_TEXTAUSZUG_
——————
Wenn sich zwei Menschen dazu entschließen, ihr Leben gemeinsam zu verbringen, ja dann startet laut Wissenschaft eine Phase der Annäherung und die betrifft sowohl das Äußerliche, als auch das Innerliche. Im Denken, Fühlen und Handeln ja sogar in Bezug auf die Gesundheit färbt Zweisamkeit ab.

Je länger sich also zwei Menschen zusammentun, desto ähnlicher werden sie einander. Dass wir diesen Prozess der Angleichung nicht bewusst miterleben ist eines der Phänomene, die die Wissenschaft an unzähligen Paaren versucht zu erklären. Bei der Silberhochzeit ähneln sich viel Partner so sehr, dass sie selbst für Unbekannte augenscheinlich zusammengehören.

Natürlich kann man alles wissenschaftlich erklären aber das heißt noch lange nicht wirklich zu verstehen, was da eigentlich mit jedem von uns passiert! Irgendwie liest sich das doch wie ein Bericht aus Dr. Mabuses Gruselkabinett. Möchten sie so sein wie ihr Mann und ihr Mann so sein wie Sie? Ich kann mir vieles vorstellen aber dass nun wirklich nicht! Nach wie vor will ich, ich sein und weder meiner besseren Hälfte im Aussehen noch im Denken auch nur ansatzweise ähneln.  

Robert Zajonc von der Universität Michigan hat bereits vor fast drei Jahrzehnten sich diesem Phänomen verschrien. Meine Theorie bezüglich seiner Ambitionen lautet ja, dass er ebenso überrascht darüber gewesen war, sich urplötzlich seinem Zwilling im heimischen Wohnzimmer gegenüberzusitzen, dass er einfach herausfinden musste, woran das liegt und ob sich daran noch etwas ändern wird? Ich habe also mit großem Interesse seine Ausführungen gelesen und bin, das muss ich unumwunden zugeben, etwas desillusioniert.
——————
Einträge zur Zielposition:
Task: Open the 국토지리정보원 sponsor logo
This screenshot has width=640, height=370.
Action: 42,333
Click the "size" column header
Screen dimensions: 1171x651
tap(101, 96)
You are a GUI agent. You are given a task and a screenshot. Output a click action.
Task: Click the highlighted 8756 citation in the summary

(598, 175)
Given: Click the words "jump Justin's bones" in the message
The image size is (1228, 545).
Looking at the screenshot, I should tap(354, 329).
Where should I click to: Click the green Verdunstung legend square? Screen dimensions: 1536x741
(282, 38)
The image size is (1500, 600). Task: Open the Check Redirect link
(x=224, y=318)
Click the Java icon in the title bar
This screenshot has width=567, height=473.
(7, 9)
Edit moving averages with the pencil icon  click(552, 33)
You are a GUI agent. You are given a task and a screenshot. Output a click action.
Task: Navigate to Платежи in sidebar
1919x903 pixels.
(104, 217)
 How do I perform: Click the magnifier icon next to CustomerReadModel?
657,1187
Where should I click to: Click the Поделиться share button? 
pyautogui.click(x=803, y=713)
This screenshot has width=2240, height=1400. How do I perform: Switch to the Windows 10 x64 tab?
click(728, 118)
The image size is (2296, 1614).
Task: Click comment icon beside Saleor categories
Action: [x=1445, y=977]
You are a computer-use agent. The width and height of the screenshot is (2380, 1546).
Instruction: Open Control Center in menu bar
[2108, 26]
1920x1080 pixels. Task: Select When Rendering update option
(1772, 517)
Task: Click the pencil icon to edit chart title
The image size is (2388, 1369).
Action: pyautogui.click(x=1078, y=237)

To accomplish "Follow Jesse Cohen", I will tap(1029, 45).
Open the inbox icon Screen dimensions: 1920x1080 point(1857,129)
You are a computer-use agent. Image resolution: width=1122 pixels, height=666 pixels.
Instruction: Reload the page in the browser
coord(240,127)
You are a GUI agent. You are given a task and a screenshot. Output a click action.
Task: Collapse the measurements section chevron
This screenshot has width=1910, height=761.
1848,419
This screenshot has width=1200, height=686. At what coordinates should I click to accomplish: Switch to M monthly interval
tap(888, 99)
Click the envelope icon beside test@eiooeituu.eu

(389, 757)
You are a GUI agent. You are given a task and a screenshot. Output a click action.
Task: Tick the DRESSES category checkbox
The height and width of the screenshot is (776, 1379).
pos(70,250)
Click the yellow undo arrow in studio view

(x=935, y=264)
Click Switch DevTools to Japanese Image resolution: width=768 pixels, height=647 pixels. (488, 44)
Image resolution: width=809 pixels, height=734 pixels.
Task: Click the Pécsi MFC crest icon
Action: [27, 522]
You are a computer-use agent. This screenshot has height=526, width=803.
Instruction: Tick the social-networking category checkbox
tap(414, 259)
——————
_AUFGABEN_
(1) Nenne alle Bereiche, in denen laut dem Textauszug über Paare die Zweisamkeit „abfärbt“.
(2) Setze den Textauszug über Paare fort.
Die Einträge stammen aus einer anderen Quelle.

_LÖSUNGEN NACH AUFGABE_
(1) Denken, Fühlen, Handeln, Gesundheit

(2)
Fest steht: Der Mensch liebt das, was er kennt, und hofft, es auch im anderen zu finden. Also nichts von << Gegensätze ziehen sich an<<! Ein vertrautes Gesicht vermittelt immer und überall den Eindruck von Sicherheit und Nähe.

 Wussten Sie z. B., dass der Partner häufig dem Vater ähnelt (vor allem in zentralen Gesichtsbereich), während die Partnerin oft an seine Mutter erinnert? Zum Glück nur in der unteren Gesichtspartie. Das ist in meinem Fall zwar nur ein kleiner Trost aber immerhin etwas!  Ich weiß ehrlich gesagt nicht, ob ich Tamas Bereczkei von der Universität Pécs für diese Erkenntnis dankbar sein oder ihn zum Mars wünschen sollte, denn anhand von unzähligen Gesichtern von Schwiegereltern und Schwiegerkindern hat Tamas genau diese These bestätigt.

Und als ob das fundierte wissenschaftliche Ergebnis mich nicht schon genug umhauen oder verwirren könnte gibt es weiteres Erschreckendes, wovon so manches allerdings auch in gewisser Weise einen kolossalen Unterhaltungswert hat, den ich auf keinen Fall hier und heute auch nur irgendjemanden vorenthalten möchte.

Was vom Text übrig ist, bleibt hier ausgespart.